[[ Provided entries open ]]

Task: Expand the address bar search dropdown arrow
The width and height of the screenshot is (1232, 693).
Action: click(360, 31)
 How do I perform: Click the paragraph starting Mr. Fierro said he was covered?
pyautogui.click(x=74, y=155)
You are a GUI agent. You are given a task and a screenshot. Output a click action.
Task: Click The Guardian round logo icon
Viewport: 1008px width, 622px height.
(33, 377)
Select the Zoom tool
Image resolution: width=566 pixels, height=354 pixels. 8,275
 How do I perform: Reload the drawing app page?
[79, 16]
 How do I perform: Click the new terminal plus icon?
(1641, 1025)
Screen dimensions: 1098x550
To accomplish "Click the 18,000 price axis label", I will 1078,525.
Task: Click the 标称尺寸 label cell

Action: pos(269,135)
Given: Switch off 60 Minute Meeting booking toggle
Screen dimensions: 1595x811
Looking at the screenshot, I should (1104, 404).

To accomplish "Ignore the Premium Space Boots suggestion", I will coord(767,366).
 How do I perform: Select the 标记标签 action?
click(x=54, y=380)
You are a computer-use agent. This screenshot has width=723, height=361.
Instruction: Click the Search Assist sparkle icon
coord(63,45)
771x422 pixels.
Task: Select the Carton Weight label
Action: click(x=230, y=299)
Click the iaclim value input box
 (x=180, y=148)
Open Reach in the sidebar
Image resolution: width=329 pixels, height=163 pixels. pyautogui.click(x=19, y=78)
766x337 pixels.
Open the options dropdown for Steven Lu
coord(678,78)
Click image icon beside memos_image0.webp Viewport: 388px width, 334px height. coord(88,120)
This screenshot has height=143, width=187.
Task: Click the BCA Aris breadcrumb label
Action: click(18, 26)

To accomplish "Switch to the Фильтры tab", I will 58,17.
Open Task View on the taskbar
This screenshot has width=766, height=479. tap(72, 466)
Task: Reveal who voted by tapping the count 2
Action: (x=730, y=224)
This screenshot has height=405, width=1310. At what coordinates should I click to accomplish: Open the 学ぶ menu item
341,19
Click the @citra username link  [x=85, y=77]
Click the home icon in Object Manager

[[ Provided entries closed ]]

- _Task prompt_: Gather up every line in the data above that contains the word "Switch", copying each one.

- _Task solution_:
Given: Switch off 60 Minute Meeting booking toggle
To accomplish "Switch to the Фильтры tab", I will 58,17.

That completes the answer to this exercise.